When such a powerful moral authority in this country demonstrates that it has lost its way completely regarding matters sexual, it wounds not only itself, but an entire generation which needs to be guided on emotional and sexual literacy. Such evidently insane dogma from Rome, combined with the blatant hypocrisy of its priests and bishops, muddies the waters, and ruins it for anyone else attempting to talk sense and “preach” about good sexual behaviour to young people. It makes the appeal of behaving “badly” even more attractive, imbued with a sort of nihilistic adolescent fervour.
There is a yawning gap opening up in our civil society: a need for leadership, a desire for guidance. It has always been present in human nature, and it’s a void that religions have always known how to take advantage of. The awful thing is that most religions, (with perhaps a few exceptions, like L. Ron Hubbard or Reverend Moon) were started by good, kind, thoughtful people. It is when they are dead and gone that the crimes begin to be committed in their name, when the desire to maintain authority and wield power corrupts the original message.
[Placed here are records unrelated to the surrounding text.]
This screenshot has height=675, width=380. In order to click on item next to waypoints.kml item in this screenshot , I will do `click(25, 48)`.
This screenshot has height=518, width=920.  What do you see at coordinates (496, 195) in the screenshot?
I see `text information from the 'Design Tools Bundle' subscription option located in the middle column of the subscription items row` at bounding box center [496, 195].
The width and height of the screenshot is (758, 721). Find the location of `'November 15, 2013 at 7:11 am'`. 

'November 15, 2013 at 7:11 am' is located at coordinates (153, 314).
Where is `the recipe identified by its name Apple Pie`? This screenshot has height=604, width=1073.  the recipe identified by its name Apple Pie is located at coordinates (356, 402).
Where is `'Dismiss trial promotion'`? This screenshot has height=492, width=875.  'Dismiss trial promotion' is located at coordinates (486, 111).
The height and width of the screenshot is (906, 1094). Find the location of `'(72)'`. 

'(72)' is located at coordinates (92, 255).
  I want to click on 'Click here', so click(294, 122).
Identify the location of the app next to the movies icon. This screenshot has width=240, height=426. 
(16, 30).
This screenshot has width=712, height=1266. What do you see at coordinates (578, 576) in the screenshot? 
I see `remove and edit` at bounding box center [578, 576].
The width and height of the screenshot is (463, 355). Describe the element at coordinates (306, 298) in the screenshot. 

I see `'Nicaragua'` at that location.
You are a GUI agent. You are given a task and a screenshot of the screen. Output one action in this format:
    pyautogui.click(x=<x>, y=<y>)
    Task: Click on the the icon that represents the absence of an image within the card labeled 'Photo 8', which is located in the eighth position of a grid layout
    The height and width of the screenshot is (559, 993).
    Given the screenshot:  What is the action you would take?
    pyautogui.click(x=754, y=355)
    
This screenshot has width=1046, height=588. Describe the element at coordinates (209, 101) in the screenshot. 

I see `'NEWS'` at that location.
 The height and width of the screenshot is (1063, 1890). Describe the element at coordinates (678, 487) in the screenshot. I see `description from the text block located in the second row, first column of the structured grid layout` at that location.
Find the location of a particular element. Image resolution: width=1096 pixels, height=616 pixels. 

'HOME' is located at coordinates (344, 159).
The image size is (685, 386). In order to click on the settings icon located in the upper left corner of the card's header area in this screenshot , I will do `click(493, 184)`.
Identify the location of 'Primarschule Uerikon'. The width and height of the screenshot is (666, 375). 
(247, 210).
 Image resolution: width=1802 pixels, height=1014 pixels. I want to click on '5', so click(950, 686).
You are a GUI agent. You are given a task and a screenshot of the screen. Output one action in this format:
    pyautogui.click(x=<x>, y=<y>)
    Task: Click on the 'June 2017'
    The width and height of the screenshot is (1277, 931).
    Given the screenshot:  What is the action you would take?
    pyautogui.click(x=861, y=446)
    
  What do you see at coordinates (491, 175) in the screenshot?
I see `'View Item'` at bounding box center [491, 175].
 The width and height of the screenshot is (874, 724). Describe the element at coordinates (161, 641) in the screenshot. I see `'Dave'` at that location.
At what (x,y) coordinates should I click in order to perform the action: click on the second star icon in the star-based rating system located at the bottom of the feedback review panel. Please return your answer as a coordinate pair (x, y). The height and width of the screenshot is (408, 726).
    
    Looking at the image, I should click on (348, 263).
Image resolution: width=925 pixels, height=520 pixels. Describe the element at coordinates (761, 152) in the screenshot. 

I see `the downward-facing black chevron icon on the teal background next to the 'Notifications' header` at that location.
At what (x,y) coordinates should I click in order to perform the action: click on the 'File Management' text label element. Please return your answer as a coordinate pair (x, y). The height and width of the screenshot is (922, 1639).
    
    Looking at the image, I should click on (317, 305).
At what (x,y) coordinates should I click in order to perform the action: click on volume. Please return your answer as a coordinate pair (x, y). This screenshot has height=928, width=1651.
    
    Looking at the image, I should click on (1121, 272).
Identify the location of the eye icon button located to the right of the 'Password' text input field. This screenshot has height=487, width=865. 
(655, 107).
People who believe in a spiritual life, and commit small random acts of kindness in their daily lives because of their beliefs, are not the enemy here. Once a religion becomes established, one that supersedes good human values of common sense, rationality and kindness, and which encourages the exploitation of human vulnerabilities in order to elevate people to positions of power to defend its dogma, then it becomes an enemy to humanity.
It is time to let God die. Too much evil has been done in his name.